HOW TO IMPROVE THE PORTFOLIO

Chris Dillow says:

Your portfolio is not as well-diversified as you think, and not just because it's exposed to interest rate risk. Although your equities are in different market segments they all carry some degree of global market risk. If there is a bear market your defensive UK holdings might do relatively well, as might your healthcare stocks. But traditionally there has been a high correlation between emerging markets and commodity stocks, and losses on one are highly likely to be accompanied by losses on the other.

Perhaps you should think of diversification differently. It is not simply a matter of buying lots of different stocks or funds. You've done this, which means you have pretty much eliminated stock-specific risk: your policy of not having more than 1 per cent of your portfolio in any one stock means it doesn't much matter which individual shares you own.

Instead, diversification is about spreading risk exposures. Commodity stocks, for example, expose you to recession risk but bonds, which do well in recession, spread that risk. Consider what risks concern you and whether you are adequately protected from them.

Generally speaking, I think you are protected from the risks which might be of concern to you. Your decent allocation to cash should help to protect you if, for example, both bonds and shares are hit by rising interest rates.

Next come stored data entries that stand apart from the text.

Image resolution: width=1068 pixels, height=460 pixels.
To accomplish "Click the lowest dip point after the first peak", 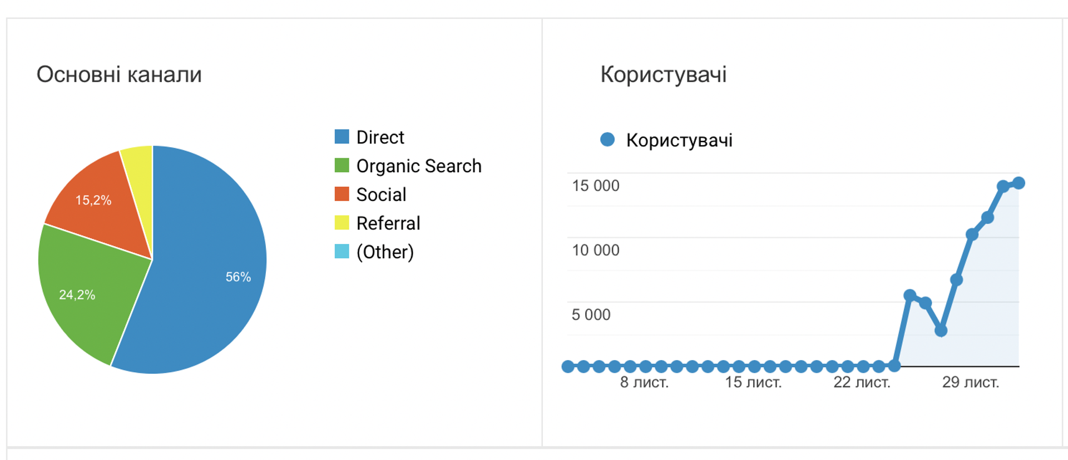I will 941,331.
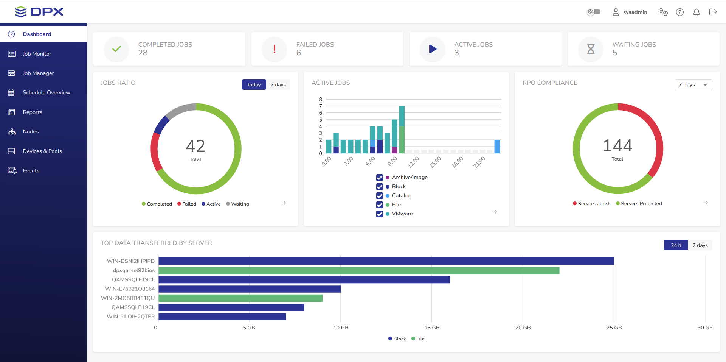Click the WIN-DSNI2IHPIPD data bar
Viewport: 726px width, 362px height.
[386, 261]
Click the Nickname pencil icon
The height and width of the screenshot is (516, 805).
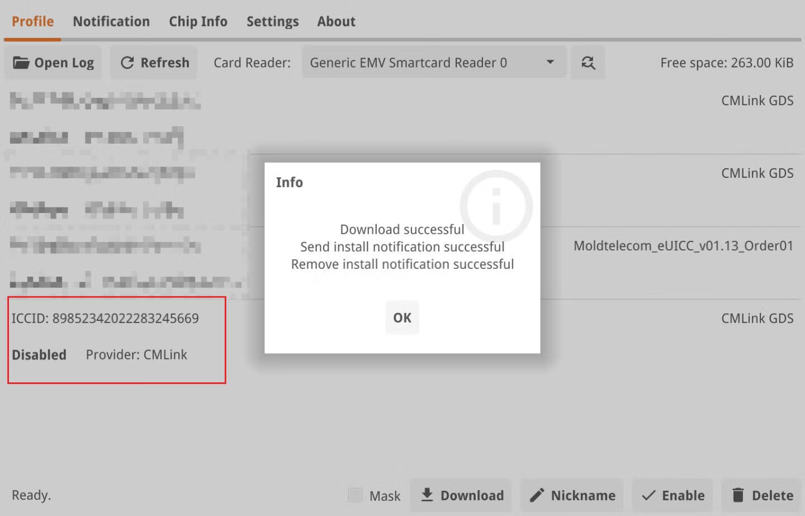pyautogui.click(x=537, y=495)
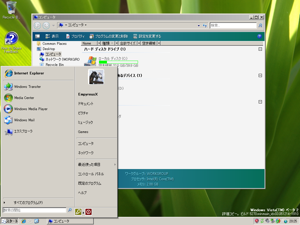The width and height of the screenshot is (300, 225).
Task: Click プロパティ in the Explorer toolbar
Action: click(x=75, y=36)
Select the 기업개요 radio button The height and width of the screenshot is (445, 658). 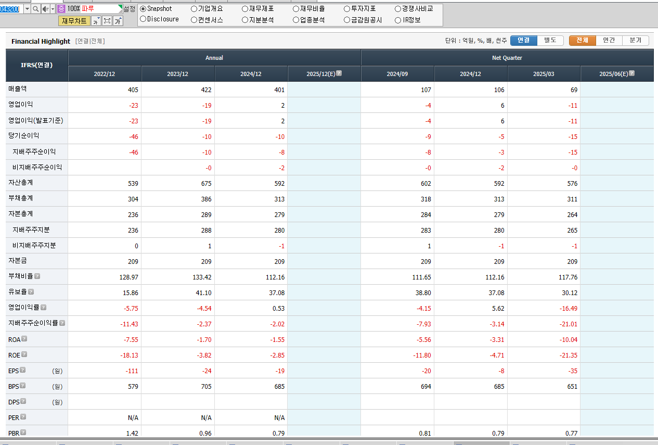193,9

A greater problem is your expectation that you will outperform global trackers.

There's one thing you're doing here which is a brilliant idea, though, trial portfolios. This portfolio which is allocated to gold, equities and gilt ETFs, and cash, might be able to replicate the performance of most professionally-run balanced funds.

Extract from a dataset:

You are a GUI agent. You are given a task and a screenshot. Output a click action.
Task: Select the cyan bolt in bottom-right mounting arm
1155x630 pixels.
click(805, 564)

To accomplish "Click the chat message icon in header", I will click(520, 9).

What's not clear is what indicators you're using to assess performance. If equity bull markets continue your trial portfolio will probably underperform your existing approach. This, however, overlooks their virtues of simplicity, low costs and perhaps of greater stability in the face of many market shocks.

 

Caroline Shaw and Paul Kemsley say:

You are prepared to lose up to 30 per cent a year. This and your portfolio holdings indicate that you are happy to take above-average risk, and you have a cash buffer so you do not have to draw from your investments in market downturns.

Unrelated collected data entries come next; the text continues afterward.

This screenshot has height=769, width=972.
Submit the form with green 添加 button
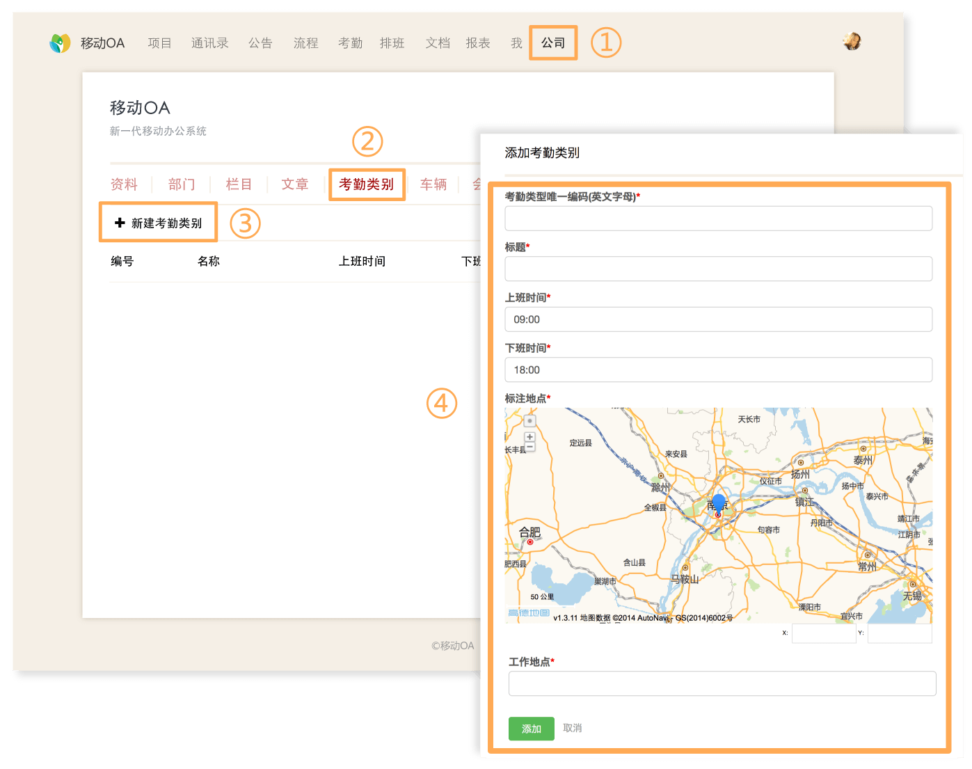(531, 729)
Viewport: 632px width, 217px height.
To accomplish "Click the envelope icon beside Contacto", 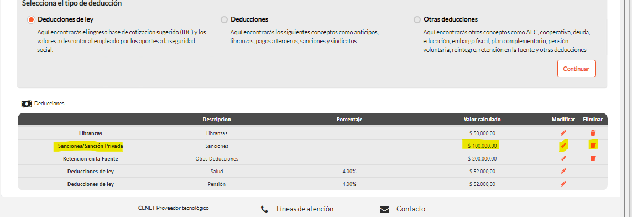I will point(384,209).
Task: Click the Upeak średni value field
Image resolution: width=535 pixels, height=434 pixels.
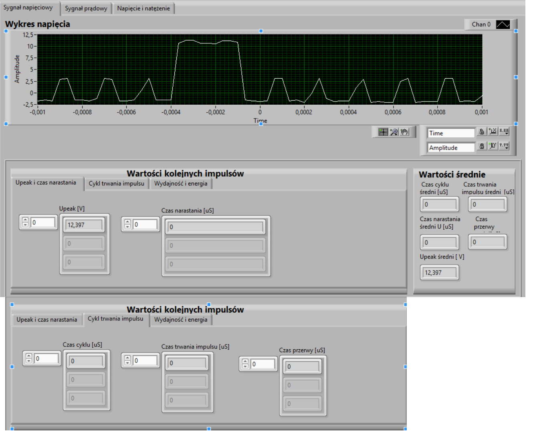Action: tap(440, 273)
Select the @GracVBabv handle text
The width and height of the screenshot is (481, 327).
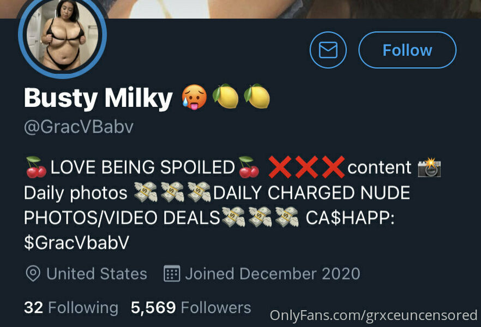(79, 127)
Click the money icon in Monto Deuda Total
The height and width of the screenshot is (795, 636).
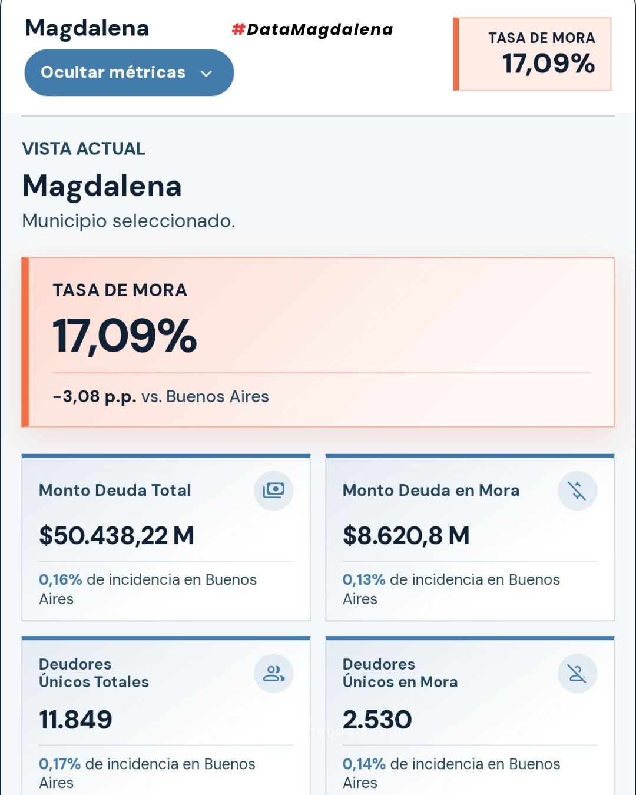(x=274, y=491)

Your target total return of 5 per cent above inflation is realistic. 

But you have a lot of overlap in this portfolio, for example, healthcare companies CVS (CVSG) and Dechra Pharmaceuticals (DPH) are among Blackrock Smaller Companies Trust's (BRSC) top 10 holdings. And you may might have more exposure to the healthcare sector than you realise.

The UK ETFs are good funds but duplicate your individual stock positions. You can achieve diversification with 20 holdings in different sectors and geographies. Holding funds and ETFs simply adds fees.

You need to tidy up your portfolio. There is no reason why you couldn't enjoy managing a simpler investment portfolio. Your experiments with your online wealth manager portfolio, and your self-managed portfolio of gold, equity and gilt ETFs, are meaningless in the context of your whole portfolio value. But using low-cost ETFs can be sensible and these could offer solutions for the future. 

Reduce the number of holdings and be careful not to duplicate positions.